Un percorso emblematico che, nel caravaggesco gioco di luci e di ombre riportato sulle sue tele, si può cogliere il fotogramma della nostra contemporaneità: un mondo diviso nell’eterna lotta tra il Bene e il Male, tra chi ha fede e chi si lascia andare al proprio egoismo.
Et voilà, a voi i dipinti.

I. L’Incoronazione di spine, datato intorno al 1603 circa, è oggi conservato nel Kunsthistorisches Museum di Vienna, mentre in passato apparteneva alla raccolta del marchese Vincenzo Giustiniani. In questo capolavoro un fascio di luce taglia la tela e pone al centro il viso di Gesù, il suo lungo collo. Pur nella sofferenza, il suo volto incanta, così come le piccole gocce di sangue cosparse sui lineamenti e sul torso. Ogni dettaglio merita di essere osservato a lungo, come ad esempio il lembo della camicia bianca dell’uomo con l’armatura, quelle due piume bianche sul cappello.
II. La Flagellazione di Cristo, eseguito tra il 1607 ed il 1608, è custodito presso il Museo Nazionale di Capodimonte di Napoli. È considerato il più significativo della maturità del pittore lombardo, la cui piena drammaticità lascia senza fiato. Cristo, con le mani legate dietro la schiena, è aggredito da tre aguzzini che lo bloccano con corde strette alla colonna che si intravede alle sue spalle.

Anche in questo caso è nella scelta della luce la bellezza di questo dipinto. Bagliori dall’alto illuminano la figura del Salvatore che emerge nel dramma assoluto della sua Passione, mentre gli aggressori sono come sprofondati nel buio imperscrutabile del loro terribile atto.

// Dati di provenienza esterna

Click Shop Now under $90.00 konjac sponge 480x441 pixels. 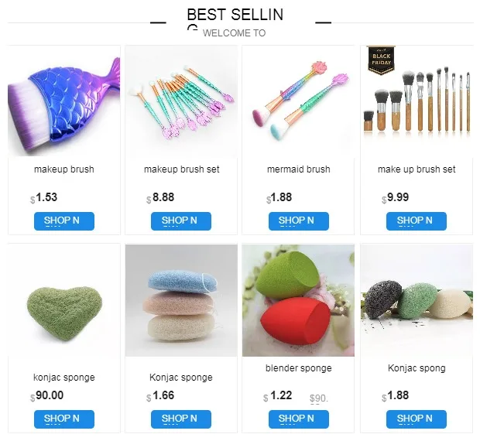point(64,419)
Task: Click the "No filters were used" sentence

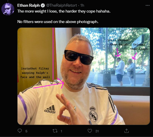Action: click(x=58, y=22)

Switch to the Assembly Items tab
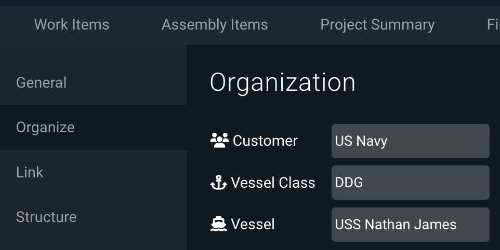[215, 25]

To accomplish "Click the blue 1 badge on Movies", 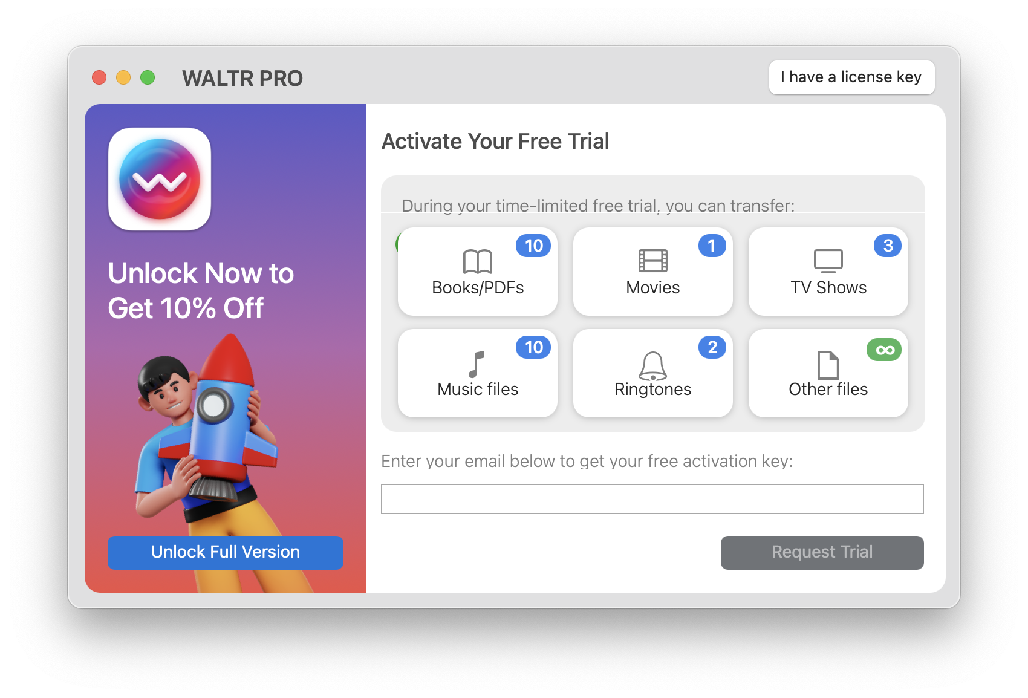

La testa del Messia è reclinata, abbandonata, sulla spalla sinistra. Gli occhi socchiusi, le labbra serrate: non c’è alcun scampo, la crocifissione è ormai vicina.
III. La Deposizione, compiuto tra il 1602 ed il 1604, è ubicato presso la Pinacoteca vaticana. L’opera, commissionata da Girolamo Vittrice per la sua cappella in Santa Maria in Vallicella a Roma, raffigura il momento in cui il corpo esanime di Cristo viene adagiato sulla pietra sepolcrale.

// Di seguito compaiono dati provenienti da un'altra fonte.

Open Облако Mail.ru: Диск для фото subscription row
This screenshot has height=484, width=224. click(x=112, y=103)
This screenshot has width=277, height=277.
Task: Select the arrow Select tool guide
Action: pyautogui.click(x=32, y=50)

Nessuno come il Caravaggio ha saputo rendere con tale immediatezza il dolore dell’umanità, la realtà dei personaggi, il profondo pathos che viene rappresentato senza infingimenti. Attraverso la tela, il pittore non si limita soltanto a rappresentare la scena del corpo del Figlio di Dio sceso dalla croce, ma rende omaggio alla Pietà del Buonarroti, una delle maestrie della scultura rinascimentale.
IV. L’Incredulità di San Tommaso, realizzato tra il 1600 ed il 1601, è tutelato presso la Bildergalerie di Potsdam, Germania. Ulteriori versioni sono conservate in collezioni private e in vari musei.

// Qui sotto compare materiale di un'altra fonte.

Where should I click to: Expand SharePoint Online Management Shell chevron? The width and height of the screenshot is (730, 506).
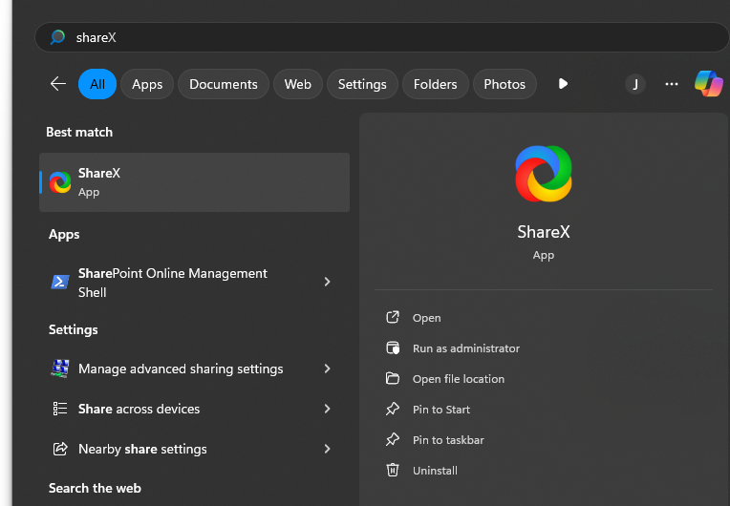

Il quadro riporta il famoso episodio del Vangelo – «Porgi qua il dito e guarda le mie mani; porgi la mano e mettila nel mio costato; e non essere incredulo, ma credente» e «Perché mi hai veduto, hai creduto: beati quelli che pur non avendo visto crederanno!» (Gv 20, 19 – 25) – che riunisce “la fragilità dell’uomo di fronte al mistero della fede e la sua necessità di comprendere le cose tangibili. Qui l’attenzione si concentra tutta sulla testa del santo e sul costato del Redentore. Il chiaroscuro che si crea sulla fronte aggrottata di san Tommaso ne rende ancora più evidente l’emozione, come la piega della carne del costato che vivifica il corpo del risorto”.
Come riportato da L’Osservatore Romano in un articolo del febbraio 2010,
«in tutti i quadri di soggetto religioso di Caravaggio, la moralità del Vero visibile svelato dalla luce, diventa moderna epifania del Sacro, essenziale catechesi spoglia di ogni retorica».
Santa Pasqua sia, in compagnia di Caravaggio.